A royal Legend, a charismatic rapper

A few years ago, before he became the King of Hip-Hop (and a thorn in George W.'s side), Kanye West was the opening act for R&B stud Usher. 'Ye might have been an in-demand producer with a hot record of his own (2004's The College Dropout), but his stage design was seriously lacking. It was basically just him and a thin, handsome keyboard player whose upcoming debut album West was producing. But hoo boy, did those guys kill. The young sidekick's name? John Legend. The album? 2004's multiplatinum Get Lifted.

Legend and Alicia Keys, who recently toured together on a phenomenal double bill - and who have both benefited from West's tutelage - are the future king and queen of R&B, soul-kissed talents who understand the rules of hip-hop but also take time to respect their elders (Al Green, Stevie Wonder, Ray Charles). A class-act cutie with a dazzling voice, Legend is a charmer. Don't miss him.

Rapper David Banner also has old-school blood coursing through his veins. Surly, angry, touch-me-and-I'll-pummel-you blood. A charismatic performer with a jagged chip on his shoulder, the Mississippi talent blends the socially minded politics of Public Enemy with the shotgun rage of N.W.A.

Representing the South, he's a full-throttle force to be reckoned with (and, I learned meeting him on the "white carpet" at this year's MTV Awards, a really nice dude, too). Banner will headline the Last Damn Show, a not-for-the-squeamish rapfest at Tropicana Field that will also feature the oft-troubled Slick Rick, still disturbing after all these years.

The Last Damn Show, featuring David Banner, Slick Rick, Young Jeezy, Chris Brown, T-Pain, Pretty Ricky and more, kicks off at 6 p.m. Saturday at Tropicana Field, St. Petersburg. $19.87-$35. (813) 287-8844 or (727) 898-2100.

John Legend performs 7:30 p.m. Tuesday, Tampa Theatre, 711 Franklin St., Tampa. $42.50-$49.50. (813) 274-8981.

- SEAN DALY, Times pop music critic

Double dose of country

Lyle Lovett, John Hiatt, Joe Ely, Guy Clark: These guys would make a heck of a high-noon posse, wouldn't they? The Magnificent Four, their spurs jingle-jangling down a dusty street, their Stetsons pulled low, their weathered fingers fluttering over their revolvers. I'd like to see them line up, side by side, against Tim McGraw and his beady-eyed crossover-country mob. Old School vs. New School. Ugly vs. Pretty. I know who I'd be rootin' for.

Tonight's four-for-the-price-of-one gig at Ruth Eckerd Hall is a can't-misser. Lovett & Co. will be side by side, all on one stage, guitars at the ready, slaying foes with wicked wordplay and heart-strong songs.

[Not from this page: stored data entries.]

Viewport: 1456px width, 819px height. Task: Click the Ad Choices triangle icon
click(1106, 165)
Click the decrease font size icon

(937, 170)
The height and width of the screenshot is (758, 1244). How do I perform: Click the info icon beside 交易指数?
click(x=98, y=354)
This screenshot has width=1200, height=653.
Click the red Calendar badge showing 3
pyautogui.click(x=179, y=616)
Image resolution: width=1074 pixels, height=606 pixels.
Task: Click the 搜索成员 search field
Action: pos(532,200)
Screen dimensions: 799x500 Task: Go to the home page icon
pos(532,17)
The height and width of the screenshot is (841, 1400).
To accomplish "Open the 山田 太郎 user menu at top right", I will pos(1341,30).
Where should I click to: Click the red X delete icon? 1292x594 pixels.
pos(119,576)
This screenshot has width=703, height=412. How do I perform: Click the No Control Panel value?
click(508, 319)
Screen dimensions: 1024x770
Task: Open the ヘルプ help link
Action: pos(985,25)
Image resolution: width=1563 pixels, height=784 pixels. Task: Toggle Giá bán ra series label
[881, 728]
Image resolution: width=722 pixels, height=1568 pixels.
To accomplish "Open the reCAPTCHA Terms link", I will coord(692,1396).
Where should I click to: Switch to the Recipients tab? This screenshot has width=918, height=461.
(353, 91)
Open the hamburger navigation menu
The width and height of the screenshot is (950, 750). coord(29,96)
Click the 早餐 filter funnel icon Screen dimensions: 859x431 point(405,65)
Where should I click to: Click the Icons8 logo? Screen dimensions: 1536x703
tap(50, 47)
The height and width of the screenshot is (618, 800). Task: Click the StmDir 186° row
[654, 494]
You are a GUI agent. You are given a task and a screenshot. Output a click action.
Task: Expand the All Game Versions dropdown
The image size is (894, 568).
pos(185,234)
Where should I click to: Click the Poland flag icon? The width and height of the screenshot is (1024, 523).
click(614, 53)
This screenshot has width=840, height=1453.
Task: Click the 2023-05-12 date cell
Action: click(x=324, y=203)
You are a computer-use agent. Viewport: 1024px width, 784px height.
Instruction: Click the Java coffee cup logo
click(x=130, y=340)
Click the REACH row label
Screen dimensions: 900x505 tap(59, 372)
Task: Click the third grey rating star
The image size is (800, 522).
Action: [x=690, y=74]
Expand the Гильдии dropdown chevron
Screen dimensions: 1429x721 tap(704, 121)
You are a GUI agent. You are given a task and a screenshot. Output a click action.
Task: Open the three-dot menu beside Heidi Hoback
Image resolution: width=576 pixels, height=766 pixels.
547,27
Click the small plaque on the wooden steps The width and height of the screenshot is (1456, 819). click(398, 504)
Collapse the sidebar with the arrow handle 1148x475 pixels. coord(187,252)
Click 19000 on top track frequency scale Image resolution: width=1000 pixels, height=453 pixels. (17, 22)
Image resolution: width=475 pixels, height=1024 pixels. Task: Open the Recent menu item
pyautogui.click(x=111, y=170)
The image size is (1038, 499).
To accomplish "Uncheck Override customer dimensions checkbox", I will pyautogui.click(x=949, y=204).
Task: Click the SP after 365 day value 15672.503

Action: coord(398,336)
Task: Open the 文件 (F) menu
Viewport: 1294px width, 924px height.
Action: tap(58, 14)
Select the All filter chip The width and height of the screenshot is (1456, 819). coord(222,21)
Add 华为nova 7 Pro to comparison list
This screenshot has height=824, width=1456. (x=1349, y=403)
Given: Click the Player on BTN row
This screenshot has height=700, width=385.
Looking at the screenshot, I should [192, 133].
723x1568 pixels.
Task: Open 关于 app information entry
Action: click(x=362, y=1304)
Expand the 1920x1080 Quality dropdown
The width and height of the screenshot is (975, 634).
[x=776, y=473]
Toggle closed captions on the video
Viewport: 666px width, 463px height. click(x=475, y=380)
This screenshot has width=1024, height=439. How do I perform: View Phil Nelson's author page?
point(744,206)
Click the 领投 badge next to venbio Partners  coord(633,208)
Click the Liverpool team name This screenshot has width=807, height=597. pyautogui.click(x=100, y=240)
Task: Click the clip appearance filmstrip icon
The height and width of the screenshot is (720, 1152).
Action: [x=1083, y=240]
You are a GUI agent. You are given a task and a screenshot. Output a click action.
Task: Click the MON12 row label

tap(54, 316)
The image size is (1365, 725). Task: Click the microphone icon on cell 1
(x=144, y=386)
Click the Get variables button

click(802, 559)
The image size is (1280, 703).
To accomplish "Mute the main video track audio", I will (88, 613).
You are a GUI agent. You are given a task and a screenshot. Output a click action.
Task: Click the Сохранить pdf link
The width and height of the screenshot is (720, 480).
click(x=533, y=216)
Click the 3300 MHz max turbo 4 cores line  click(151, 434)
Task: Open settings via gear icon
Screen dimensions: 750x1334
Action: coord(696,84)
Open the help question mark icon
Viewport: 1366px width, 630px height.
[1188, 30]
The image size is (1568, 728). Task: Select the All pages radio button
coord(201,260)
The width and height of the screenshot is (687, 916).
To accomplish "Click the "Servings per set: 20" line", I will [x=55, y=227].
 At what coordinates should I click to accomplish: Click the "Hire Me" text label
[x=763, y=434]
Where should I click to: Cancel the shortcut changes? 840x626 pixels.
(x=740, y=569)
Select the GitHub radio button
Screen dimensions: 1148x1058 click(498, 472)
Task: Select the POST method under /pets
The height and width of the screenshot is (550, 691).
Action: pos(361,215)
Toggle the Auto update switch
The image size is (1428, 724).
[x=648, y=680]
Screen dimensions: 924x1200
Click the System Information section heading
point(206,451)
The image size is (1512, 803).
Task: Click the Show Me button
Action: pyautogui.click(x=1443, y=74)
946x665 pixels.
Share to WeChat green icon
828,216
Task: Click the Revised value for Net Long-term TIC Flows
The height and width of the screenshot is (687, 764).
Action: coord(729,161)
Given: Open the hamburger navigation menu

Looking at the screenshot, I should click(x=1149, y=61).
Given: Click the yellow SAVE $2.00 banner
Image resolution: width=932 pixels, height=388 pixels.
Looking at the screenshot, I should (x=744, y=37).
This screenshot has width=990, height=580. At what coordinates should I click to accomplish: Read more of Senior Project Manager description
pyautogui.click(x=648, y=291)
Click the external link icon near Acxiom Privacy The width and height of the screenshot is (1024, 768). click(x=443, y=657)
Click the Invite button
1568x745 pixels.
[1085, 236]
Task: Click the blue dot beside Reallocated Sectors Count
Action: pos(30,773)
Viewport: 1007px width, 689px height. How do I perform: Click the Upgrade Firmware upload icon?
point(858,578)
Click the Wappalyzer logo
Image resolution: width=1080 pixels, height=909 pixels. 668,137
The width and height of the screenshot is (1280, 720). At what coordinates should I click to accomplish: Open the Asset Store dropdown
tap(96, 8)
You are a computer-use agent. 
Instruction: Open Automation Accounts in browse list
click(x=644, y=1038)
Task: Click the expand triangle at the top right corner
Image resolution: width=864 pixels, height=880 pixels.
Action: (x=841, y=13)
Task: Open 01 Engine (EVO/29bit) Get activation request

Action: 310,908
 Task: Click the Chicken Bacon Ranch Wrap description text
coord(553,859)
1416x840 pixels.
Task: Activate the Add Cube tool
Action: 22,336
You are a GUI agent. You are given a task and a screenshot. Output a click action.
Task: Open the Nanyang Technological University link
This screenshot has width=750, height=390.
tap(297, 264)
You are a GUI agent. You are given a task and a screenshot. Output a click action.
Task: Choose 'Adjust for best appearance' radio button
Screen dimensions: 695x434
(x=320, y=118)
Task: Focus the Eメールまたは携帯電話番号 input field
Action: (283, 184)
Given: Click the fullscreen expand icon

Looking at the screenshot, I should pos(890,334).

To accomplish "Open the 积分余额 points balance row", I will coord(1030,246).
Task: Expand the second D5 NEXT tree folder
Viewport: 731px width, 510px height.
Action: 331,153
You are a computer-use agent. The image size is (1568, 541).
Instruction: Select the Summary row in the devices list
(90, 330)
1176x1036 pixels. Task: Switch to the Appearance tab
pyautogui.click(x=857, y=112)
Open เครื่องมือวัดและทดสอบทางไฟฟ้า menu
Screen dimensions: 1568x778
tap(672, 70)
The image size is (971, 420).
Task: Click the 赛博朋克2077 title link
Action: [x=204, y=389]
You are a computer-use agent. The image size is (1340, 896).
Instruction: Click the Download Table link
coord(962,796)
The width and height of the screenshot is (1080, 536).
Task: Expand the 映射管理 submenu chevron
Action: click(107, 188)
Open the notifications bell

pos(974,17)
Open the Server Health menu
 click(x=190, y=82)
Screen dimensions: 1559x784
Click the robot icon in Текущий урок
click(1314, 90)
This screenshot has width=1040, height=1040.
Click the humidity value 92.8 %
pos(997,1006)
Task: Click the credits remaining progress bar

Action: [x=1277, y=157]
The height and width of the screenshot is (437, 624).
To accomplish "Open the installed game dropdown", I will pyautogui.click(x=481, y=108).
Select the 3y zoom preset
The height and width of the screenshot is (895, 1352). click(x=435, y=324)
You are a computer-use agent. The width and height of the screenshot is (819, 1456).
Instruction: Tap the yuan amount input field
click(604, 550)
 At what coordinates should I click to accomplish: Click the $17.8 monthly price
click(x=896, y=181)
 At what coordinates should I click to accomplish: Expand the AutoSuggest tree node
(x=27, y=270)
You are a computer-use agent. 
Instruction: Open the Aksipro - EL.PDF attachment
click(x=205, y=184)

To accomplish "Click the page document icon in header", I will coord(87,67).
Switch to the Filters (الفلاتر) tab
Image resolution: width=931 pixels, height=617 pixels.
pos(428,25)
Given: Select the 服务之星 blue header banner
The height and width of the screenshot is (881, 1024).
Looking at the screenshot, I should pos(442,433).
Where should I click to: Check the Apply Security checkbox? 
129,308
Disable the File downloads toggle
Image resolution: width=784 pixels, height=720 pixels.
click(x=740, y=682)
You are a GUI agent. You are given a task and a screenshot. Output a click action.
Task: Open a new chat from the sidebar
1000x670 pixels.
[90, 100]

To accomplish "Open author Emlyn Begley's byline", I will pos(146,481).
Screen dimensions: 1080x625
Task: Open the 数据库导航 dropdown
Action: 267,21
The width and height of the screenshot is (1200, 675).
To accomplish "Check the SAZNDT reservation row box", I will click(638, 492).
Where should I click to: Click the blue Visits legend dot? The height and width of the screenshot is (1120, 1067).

The back-and-forth banter should be worth the price of admission alone. Oh, and could someone please request Lovett's Fiona? Thanks.

If you like your country a little less dusty, a little more polished, bestselling big shot Alan Jackson gallops into town on Friday night, bringing with him - uh-oh, here comes the gush - Sara Evans, who just might be the best female vocalist in Nashville. She has the ability to take so-so material (see new album Real Fine Place) and make it shine to the top of the charts with a flutter of her peerless pipes. Ask nicely, and maybe she'll do her cover of Bruce Hornsby's Every Little Kiss.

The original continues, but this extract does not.